In transgenic tobacco, MfSAMS1 expression is strongly induced by NO and inhibited by c-PTIO (8). Conversely, sodium nitroprusside (NO donor) decreased SAMS enzyme activity in sunflower seedling cotyledons (33). These suggest that NO-mediated regulation of OCM exhibits opposed effects depending on the species and reagent. Compared with the control, NT treatment decreased the 5MTHF, THF, Hcy, Met, and SAM contents, whereas NO treatment had the opposite effect (Figures 6A–E), suggesting that exogenous NO facilitates FOCM flux accumulation in peaches. Studies have shown that high levels of folate and Met are beneficial for postharvest fruits (4, 5, 34). The contents of 5MTHF, THF, and Met (Figures 6A,B,D) effectively increased, whereas ΔE, SSC, WLR, EL, and RR values decreased in NO-treated peaches (Figures 1C–G). Further, NT treatment reversed this effect of NO, indicating that exogenous NO-induced accumulation of FOCM fluxes (5MTHF, THF, Met) was beneficial for maintaining fruit quality (Figure 8B).
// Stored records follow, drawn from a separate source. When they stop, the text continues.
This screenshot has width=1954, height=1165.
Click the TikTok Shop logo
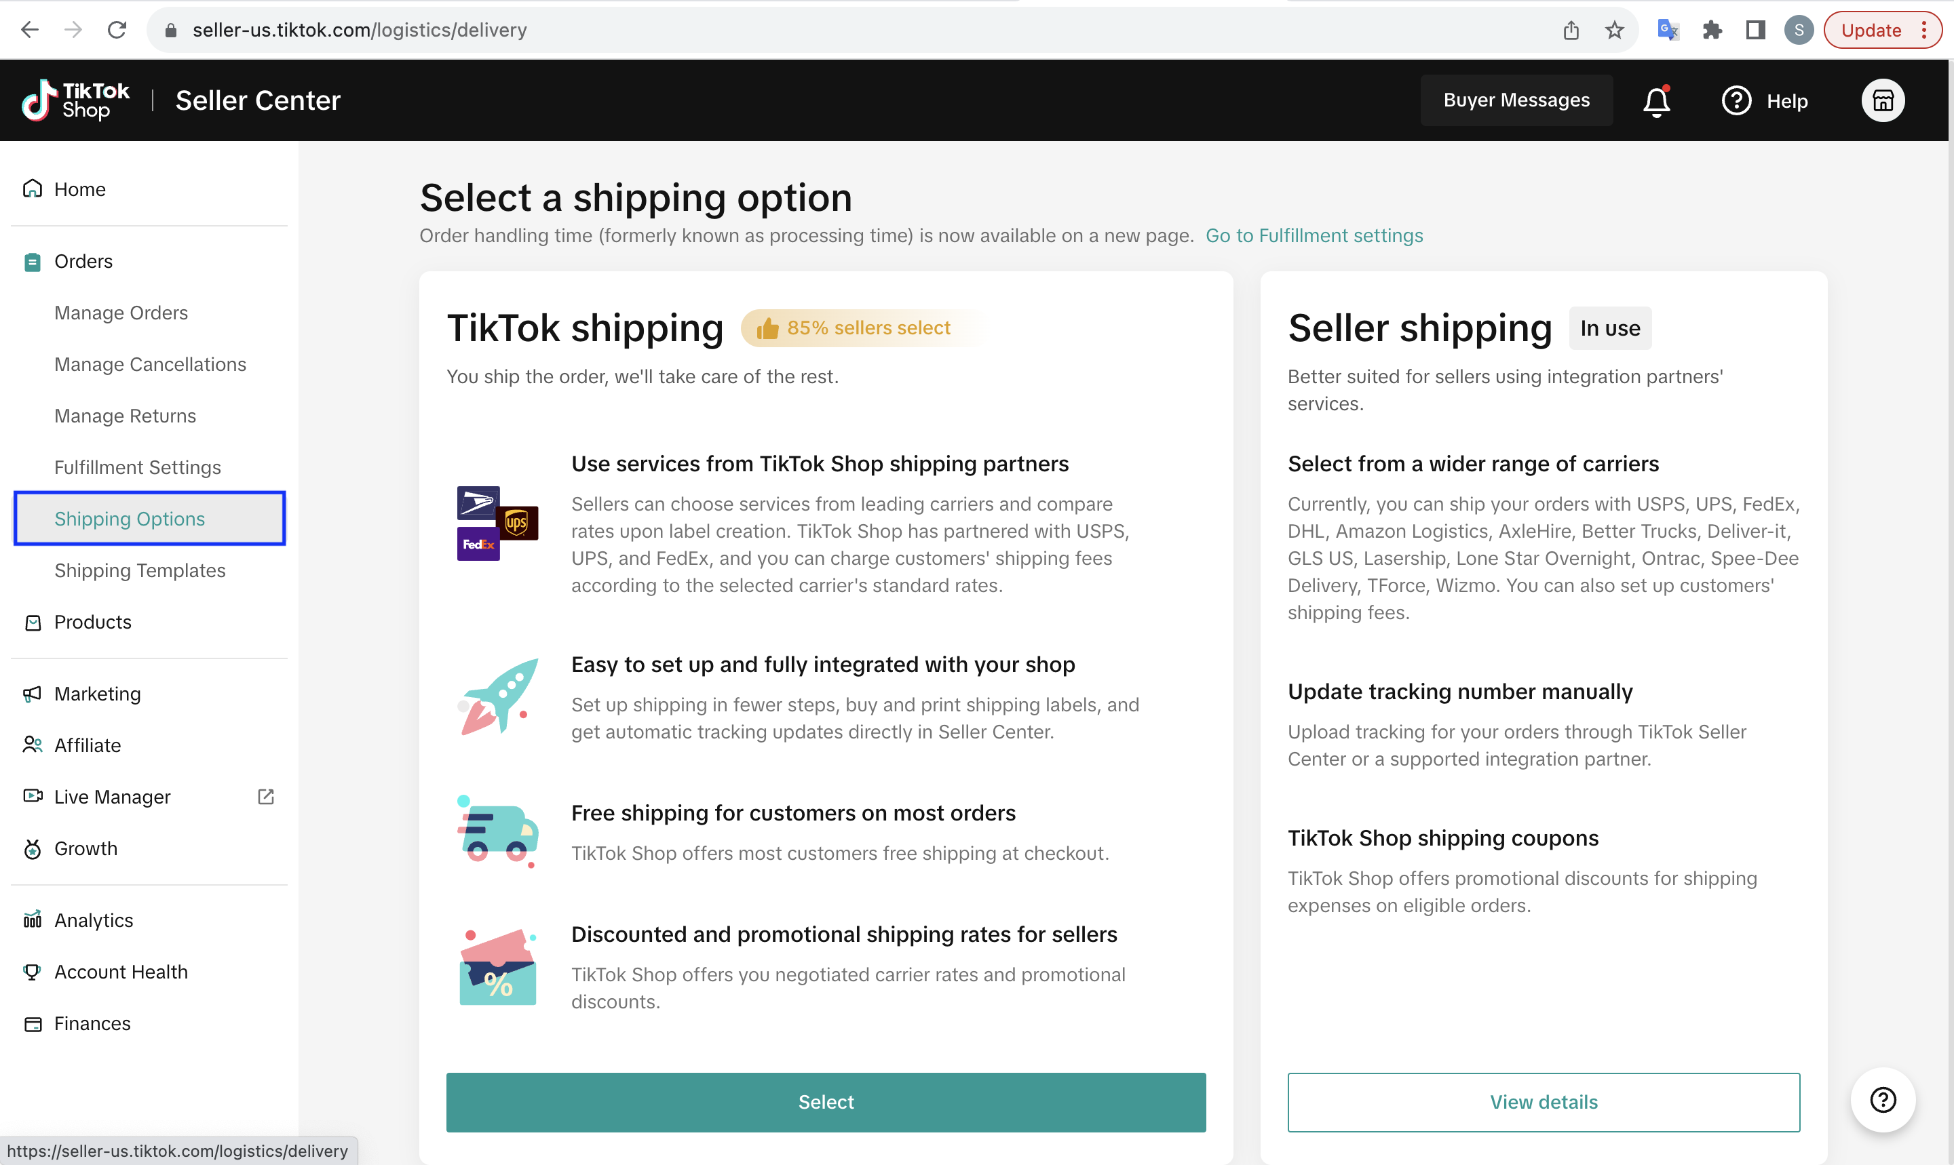tap(75, 100)
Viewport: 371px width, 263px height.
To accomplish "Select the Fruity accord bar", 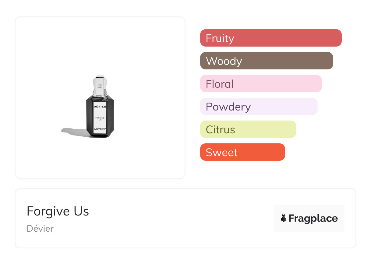I will (271, 38).
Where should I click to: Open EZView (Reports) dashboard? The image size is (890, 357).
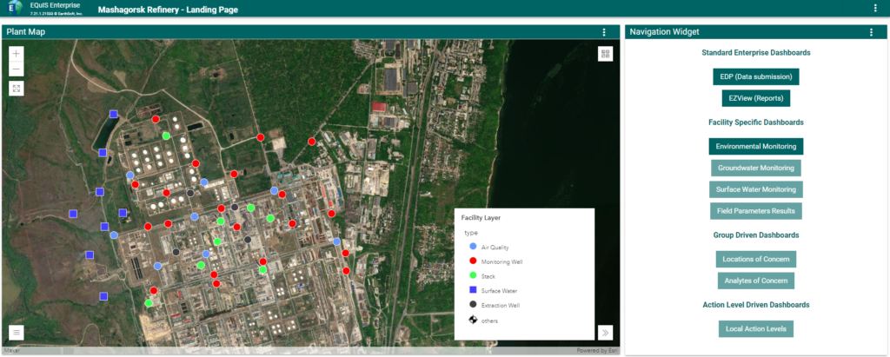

Figure 8. Schematic of the roles by NO on FOCM (A) and postharvest storage quality, mitochondrial structural integrity, and mitochondrial energy metabolism function (B) in peaches stored at 0°C. GSNO, S-nitrosoglutathione; NO, nitric oxide; ΔE, total color difference; SSC, soluble solids content; WLR, weight loss; EL, electrolyte leakage; RR, respiration rate; MMP, mitochondrial membrane potential; MMF, mitochondrial membrane fluidity; MPT, mitochondrial permeability transition; MS, mitochondrial swelling; MROS, mitochondrial ROS; CCO, cytochrome c oxidase; SDH, succinate dehydrogenase; ATP, adenosine triphosphate; ADP, adenosine diphosphate; AMP, adenosine monophosphate; EC, energy charge; MetH, methionine synthase; SAMS, S-adenosylmethionine synthetases; SAHH, S-adenosylhomocysteine hydrolase; MsrA, Methionine sulfoxide reductases A; 5MTHF, N5-methyl-THF; THF, tetrahydrofolate; MSO, methionine sulfoxide; Hcy, homocysteine; Met, methionine; SAM, S-adenosylmethionine; SAH, S-adenosylhomocysteine; MI, methylation index.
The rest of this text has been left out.